Every year, it arrives wrapped in urgency — bigger gestures, bolder colours, grander declarations. Cards shout, flowers compete, and love is often measured by how much space it takes up.
But I’ve always been more interested in the quieter moments.
The kind of love that isn’t performed, but shared.
The kind that doesn’t need an audience.
The kind that lingers long after the moment has passed.
This year, I found myself thinking about that as I packed a small bag and boarded a train, heading off on a slow, romantic journey through Europe.
Venice: love written
Venice reveals itself best at night.
When the crowds thin and the light softens, the city feels almost secret — a place of whispers rather than declarations. It’s impossible to walk along a quiet canal after dark without thinking about letters: words folded carefully, sealed by hand, meant for one person and one person only.
Casanova wrote his love this way — not in grand gestures, but in letters. Intimate, personal, often unfinished. Love expressed in ink, carried across distance, held close.
There’s something deeply human about that kind of love.
It asks you to slow down.
To choose your words.
To trust that what you’ve written will be enough.
Standing there, I kept thinking about how powerful something small can be when it’s made with care.
Vienna: love painted
From Venice, the train carried me north to Vienna.

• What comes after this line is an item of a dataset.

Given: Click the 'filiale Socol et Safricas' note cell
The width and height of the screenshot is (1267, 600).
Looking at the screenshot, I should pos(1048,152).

Where Venice whispers, Vienna reflects.
In the warmth of a café, surrounded by curved lines and golden details, I thought about Gustav Klimt and the way he painted love — not as something dramatic or theatrical, but as closeness. Bodies leaning into one another. Emotion wrapped in pattern. A single kiss held forever in gold.
Klimt’s work doesn’t explain love.
It lets you feel it.
Texture, colour, and warmth do the talking instead.
And I realised that written love and painted love aren’t opposites at all. They’re two languages saying the same thing — one in words, the other in feeling.
Where it all came together
Somewhere between Venice and Vienna, between letters and gold, the idea for The Art of Love began to take shape.
I didn’t want to make something big or extravagant.
I didn’t want a centrepiece or a showstopper.
I wanted something small enough to feel personal.
Something that could be held in the hand.
Shared quietly.
Given without pressure.
A love letter you could taste.
A kiss captured in flavour.
That’s why this Valentine box is made the way it is — thoughtfully, modestly, and with intention. Not to impress, but to connect. Not to shout, but to linger.
Because sometimes love doesn’t need to be louder.
The Art of Love
Love can be written.
Love can be painted.
And sometimes, love is something you share in a single bite, late in the evening, without needing to say very much at all.
A small moment.
Chosen carefully.
Remembered long after it’s gone.
That’s what The Art of Love is trying to be.
And if it finds its way to someone you care about — or back to yourself — then it’s done exactly what it was meant to do.